Bahkan pengalaman membuktikan bahwa kebijakan itu berujung pada deret penyimpangan. Isu penghematan nasional menjadi pemborosan nasional. Sebagai rakyat yang merasa memiliki (presiden), saya tersinggung. Pertanyaannya, benarkah Presiden akan tersinggung? Selama ini ia berkesan enteng menanggapi kritik. Seandainya tersinggung, seperti apa bentuknya?

Saya mengajukan dua pertanyaan itu mengingat budaya akademik yang menjadi landasan penulis sungguh sempurna. Lewat artikelnya, dia melontarkan tesis, menyuguhkan bukti argumentatif, dan bahkan mengakhiri tulisannya dengan sebuah rekomendasi kebijakan. Tulisan itu sungguh merupakan hortatory sempurna hingga tidak menyisakan ruang bagi siapa pun untuk menyerang balik, dan menyebut artikelnya sebagai tulisan kata-kata.

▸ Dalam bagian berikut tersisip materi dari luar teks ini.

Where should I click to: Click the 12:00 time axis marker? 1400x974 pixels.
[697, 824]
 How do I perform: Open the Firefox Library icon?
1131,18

Saya malah berharap Presiden tersinggung, harus menampik serangan itu dengan wujud cerdas ketersinggungan yang menggambarkan persepsi Mahmudi Asyari hanya tulisan kata-kata.

Namun, supaya tidak lagi terjerembab pada lubang kesalahan yang sering disinggahi, SBY harus menyomasi dalam bentuk yang tepat. Bukan dengan kata-kata atau retorika melainkan dengan perbuatan (kebijakan).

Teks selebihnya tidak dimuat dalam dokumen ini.